Many of us have little inkling about how much, how often, and in what ways we try to control people and things around us—and how it harms us.  Controlling conduct is not always assertive or overt.   It is often subtle and even passive, but no less harmful.

Avoidance is one such debilitating form of control.

You may not think of avoidance as a control mechanism.   But it is.  It’s “mind control,” if you will. When we avoid, we direct and manipulate our thoughts and actions away from important life challenges and issues.  The consequences can be severe, personally and in the work place.

                                                                     Avoiding Avoidance 

The two most prevalent types of avoidance are procrastination and withdrawal.   Both are control mechanisms that impact our well-being. (This post addresses procrastination.  The following one will address withdrawal. )
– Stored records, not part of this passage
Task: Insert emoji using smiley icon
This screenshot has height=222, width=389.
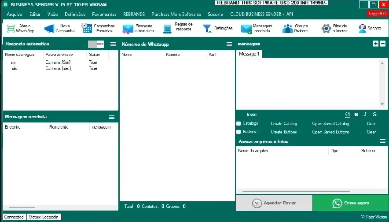Action: (348, 114)
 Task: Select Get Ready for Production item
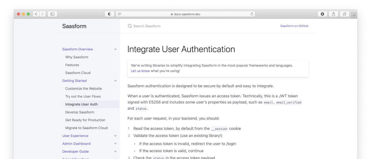click(x=85, y=120)
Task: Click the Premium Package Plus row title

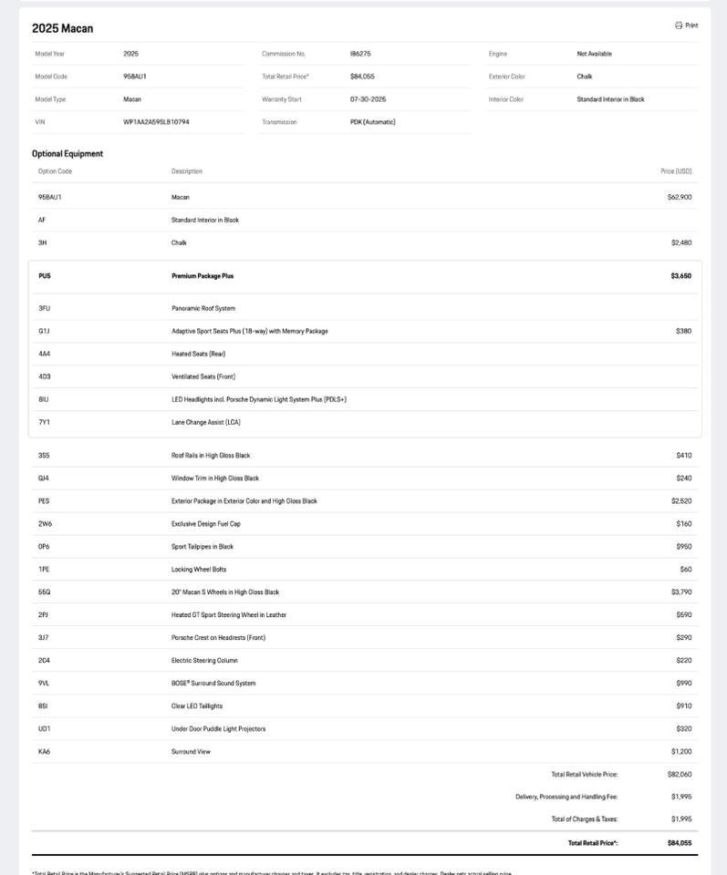Action: coord(203,276)
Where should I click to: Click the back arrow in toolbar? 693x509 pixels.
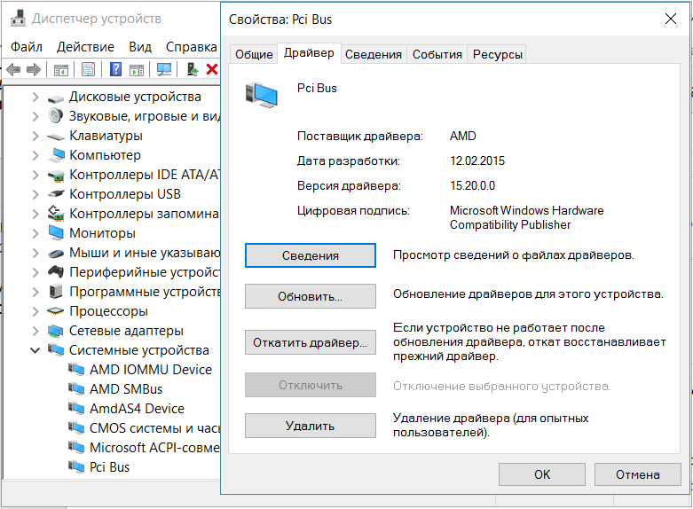pyautogui.click(x=13, y=69)
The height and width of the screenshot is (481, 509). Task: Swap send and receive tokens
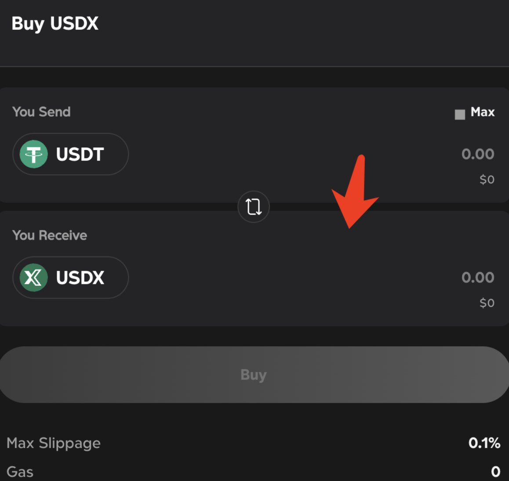pyautogui.click(x=254, y=207)
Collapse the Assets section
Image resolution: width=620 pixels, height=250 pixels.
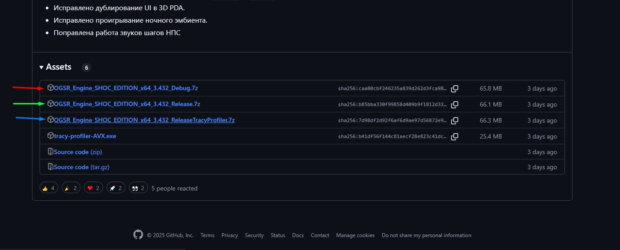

Procrastination often results in lost opportunities.  When you delay in addressing problems, opportunities to resolve them can pass by.   Moreover, unattended problems easily mushroom into larger and sometimes unmanageable ones.  And if you finally do address them, more time and energy are required to resolve them.

A personal case in point.

I once delayed taking action with regard to a group of teenagers who were skateboarding up the courtyard walls and on the railings of a Nevada office building I owned.   When my manager first reported the problem to me, I listened but did nothing.  I silently hoped it would go away and promptly found other things at work to occupy my mind.

A week later, graffiti appeared on the walls of the building.  Several tenants threatened to leave because of it.  I was very upset, but still did nothing, preferring to see the vandalism as an isolated event.

Several days later, one of our tenants was burglarized.   Finally, I acted.   We gated the rear entrance to the building, extended the hours of our manager, and added  large planters in the courtyard to prevent  skateboarding up the walls—all of which could have been done two months prior, avoiding nights of lost sleep.

One thing I learned from this experience is,

We may try to “bury” things, but that doesn’t mean they go away! 

They are still present, albeit in the far reaches of our minds, where they are nourished and magnified by our fears. 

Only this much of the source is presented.